残念ながら,日本人クリスチャンたちの大多数は このことに気づき得ないだろう:我々が「主の祈り」において「みこころ[あるいは みむね]が 天に行われるとおり 地にも 行われますように」と 祈るとき,我々は 実は「神の意志の〈地上における〉実現」を願っているのである.そのことを日本語訳の「主の祈り」から読み取ることは ほぼ不可能であるが,原文のギリシャ語 (γενηθήτω τὸ θέλημά σου ὡς ἐν
οὐρανῷ καὶ ἐπὶ γῆς) や ラテン語訳 (fiat voluntas
tua sicut in caelo et in terra) や 英訳 (thy will be done on earth as it is in heaven) 等においては,そのことは まったく明瞭である:
あなたの意志 (θέλημά σου, voluntas tua, thy will) が 成起しますように — 天におけるごとく,地においても.
では,そのとき かかわっている 神の意志は 如何なるものか?
その答えは『カトリック教会のカテキズム』の「主の祈り」の説明 (#2822) に 明確に 提示されている:
我らの父の意志は これである:「すべての人間たちが 救われること;そして,真理を識るに至ること」(1 Tm 2,03-04).

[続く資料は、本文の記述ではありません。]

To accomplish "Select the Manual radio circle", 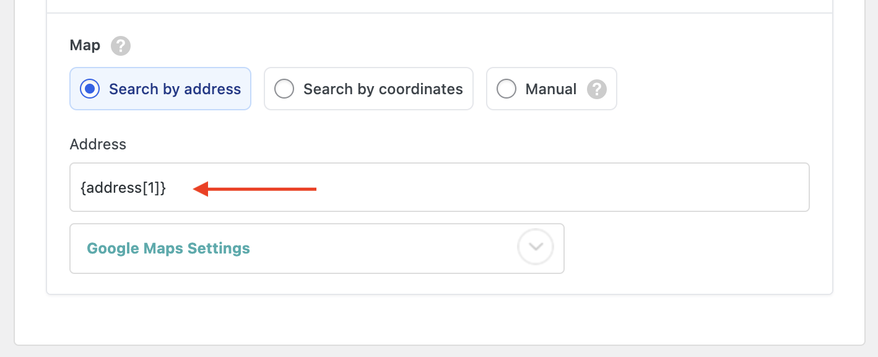I will 506,89.
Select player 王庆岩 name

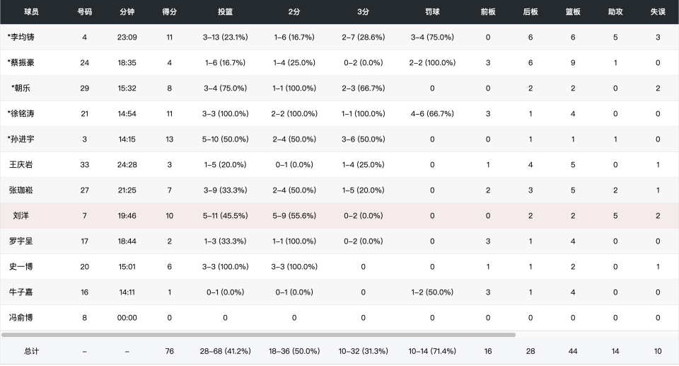click(x=21, y=165)
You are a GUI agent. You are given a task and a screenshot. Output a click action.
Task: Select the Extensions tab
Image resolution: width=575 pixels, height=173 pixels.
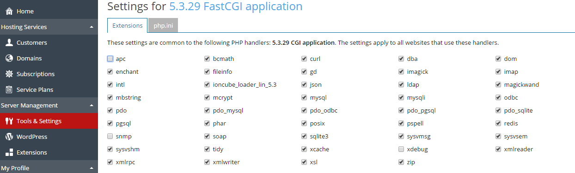pyautogui.click(x=127, y=25)
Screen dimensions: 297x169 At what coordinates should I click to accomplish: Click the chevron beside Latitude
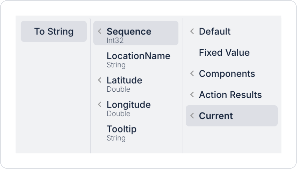[100, 80]
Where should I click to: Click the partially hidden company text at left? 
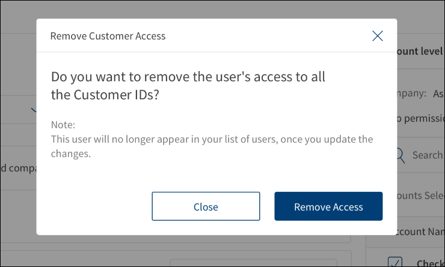18,168
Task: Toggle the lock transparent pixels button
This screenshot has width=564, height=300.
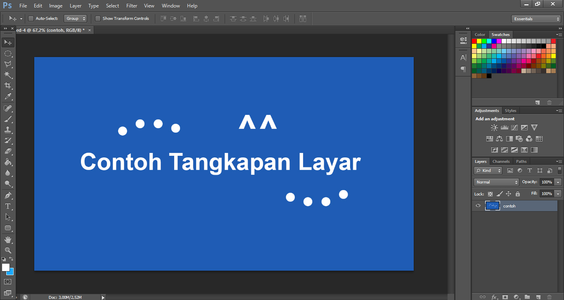Action: pos(490,193)
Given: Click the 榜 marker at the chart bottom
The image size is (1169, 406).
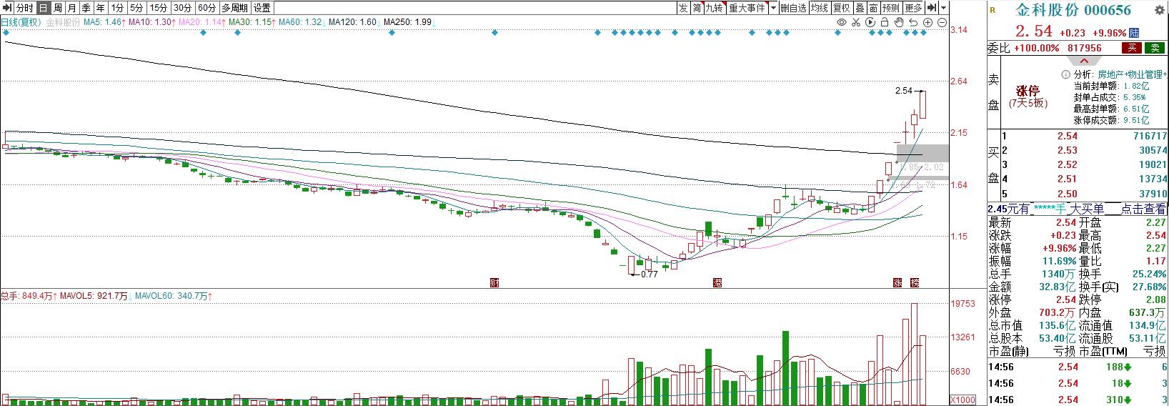Looking at the screenshot, I should (x=915, y=282).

そして,実際,イェスの「わたしは あなたの家に 来たい」という意志によって,ザアカイにおいて,彼自身がまったく予期していなかったことが 成起する:すなわち,彼は,不意に 回心し (cf. v.08), 救済される — イェスがこう宣言しているように (v.09) :
今日,救済が この家に 成起した — なぜなら,彼[ザアカイ]も また アブラハムの息子であるから.

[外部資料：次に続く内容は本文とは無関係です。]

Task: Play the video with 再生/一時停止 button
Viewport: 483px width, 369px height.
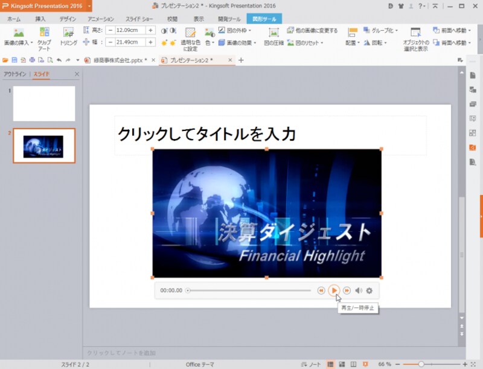Action: (334, 290)
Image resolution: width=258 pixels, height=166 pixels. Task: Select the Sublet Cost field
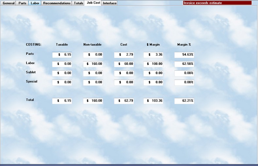124,73
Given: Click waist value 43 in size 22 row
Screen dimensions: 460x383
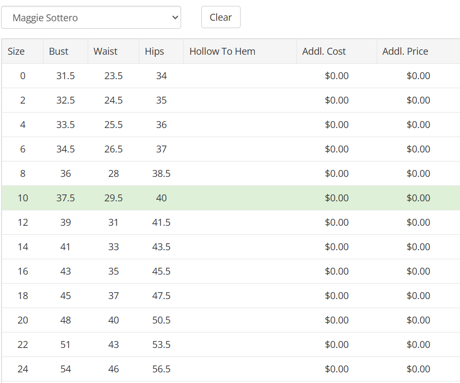Looking at the screenshot, I should 113,345.
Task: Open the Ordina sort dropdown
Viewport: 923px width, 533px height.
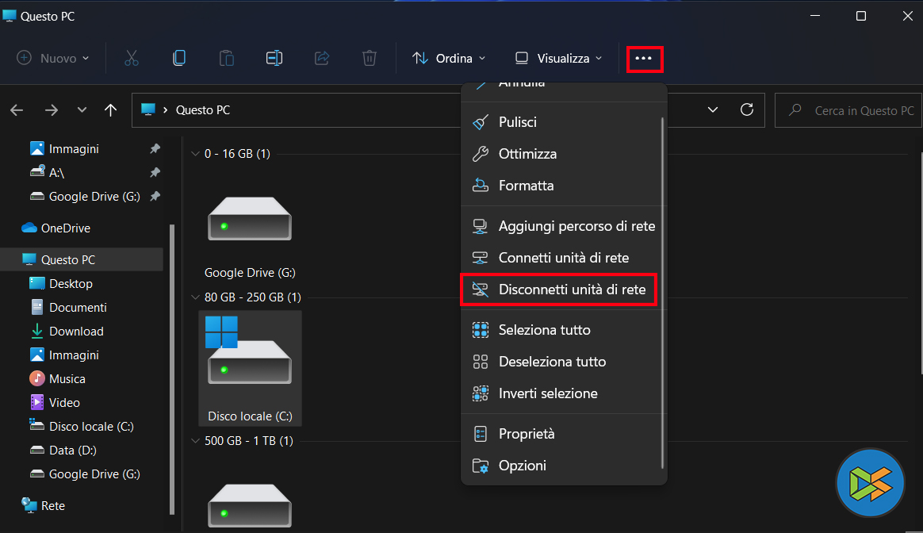Action: pos(449,58)
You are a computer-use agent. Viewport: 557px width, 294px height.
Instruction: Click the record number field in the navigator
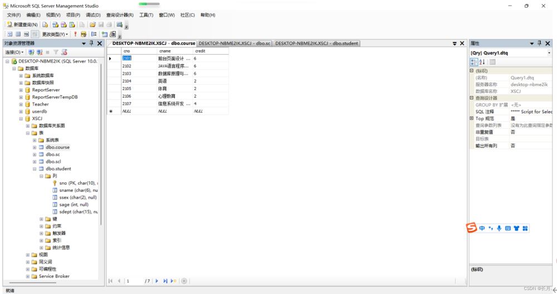click(x=133, y=281)
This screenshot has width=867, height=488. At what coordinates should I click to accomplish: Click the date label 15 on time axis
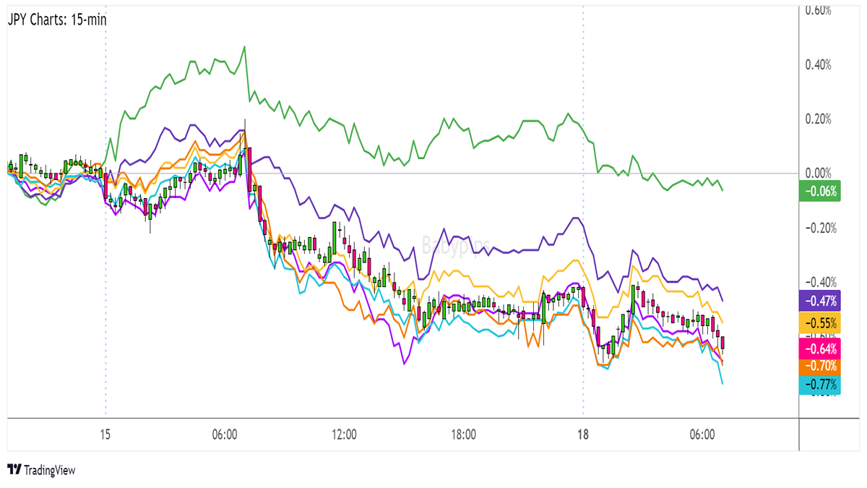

主の意志にしたがって キリストを我々のうちに迎え入れることによって,我々は,回心し,そして 救済される — それは まさに eucharistia の 秘跡の 意義の ひとつである.
そして,その前提条件は,キリストの 十字架上での死と 死者たちのなかからの復活である.神の意志 — それは すべての人間たちの救済に 存する — は,十字架上で 成就されている.実際,ヨハネ福音書 (19,28-30) において こう述べられている:
[十字架上で]イェスは〈書 (Tanakh) が成就されるために すべてが既に成し遂げられた (ἤδη πάντα τετέλεσται) ということを〉知って […], こう言った:成し遂げられた (τετέλεσται).
そして,『カテキズム』(#2824)
は,こう述べている:
キリストにおいて,そして,彼の人間的意志によって,父の意志は 完璧に かつ 決定的に[取り消し不可能な様態において]成就された.
つまり,そこに父の意志が存するところの〈すべての人間たちの〉救済は,イェスの受難と復活によって 既に 実現している(それゆえ,我々は その善き知らせ — 福音 — を 宣べ伝えたい と思う).

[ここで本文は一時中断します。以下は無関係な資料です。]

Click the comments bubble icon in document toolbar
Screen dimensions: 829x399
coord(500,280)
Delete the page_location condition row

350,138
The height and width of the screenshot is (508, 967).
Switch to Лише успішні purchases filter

しかし,如何にして そのようなことが 実現し得たのか ? このことによって:救済は,新約においては,旧約におけるように 我々が律法を完璧に実行することによって 得られるのではなく,しかして,神が 無償で(たとえ 人間が何もしなくても)すべての人間を — 我々すべてを — 救済してくれたのだ — 神が 神自身の息子を 神自身に いけにえとして 献げたことにより.それが,イェスがもたらした 救済論の革命である.
神に献げるいけにえを神自身が用意する —
そのことは〈アブラハムが 神の命令に応じて 彼のひとり息子イサクを いけにえとして 神に献げようとする 創世記 22 章において〉予告されている — そこにおいて,アブラハムは そうと知らずに こう預言する (cf. v.08) :
神は,彼自身のために,焼尽のための羊を 用意するだろう.
そして,実際,神は,アブラハムが彼の息子イサクを屠るのを 中止させつつ,一頭の雄羊を 彼に 提供する — それを焼尽として献げさせるために (cf. v.13).
神が みづから 彼のひとり息子 イェスを いけにえとして 彼自身に 献げた;そして,それによって 我々は 皆 無償で 救済された — そのことを知ったとき,我々は どうするか? 勿論,神に感謝しないではいられない.では,どのように感謝するか? 彼にいけにえを献げるか? それは もはや無用である.しかも,神は こう言っている (Hs 6,06
; Mt 913 ; 12,07) :
わたしは 愛 [ חֶסֶד , ἔλεος, caritas, misericordia ] を 欲する — いけにえではなく.
それゆえ,我々は 愛を以て 神に感謝する — それが 感謝の祭儀である.そして,それだけでなく,隣人愛によっても 神に感謝する;なぜなら,我々は,隣人に対して愛のおこないを成すとき,実は 神に対して愛のおこないを成しているのだから:
Amen, わたしは あなたたちに言う:あなたたちは,わが最も小さき兄弟たちのひとりに[隣人愛のおこないを]成したとき,そのつど,わたしにそれを成したのだ (Mt 25,40).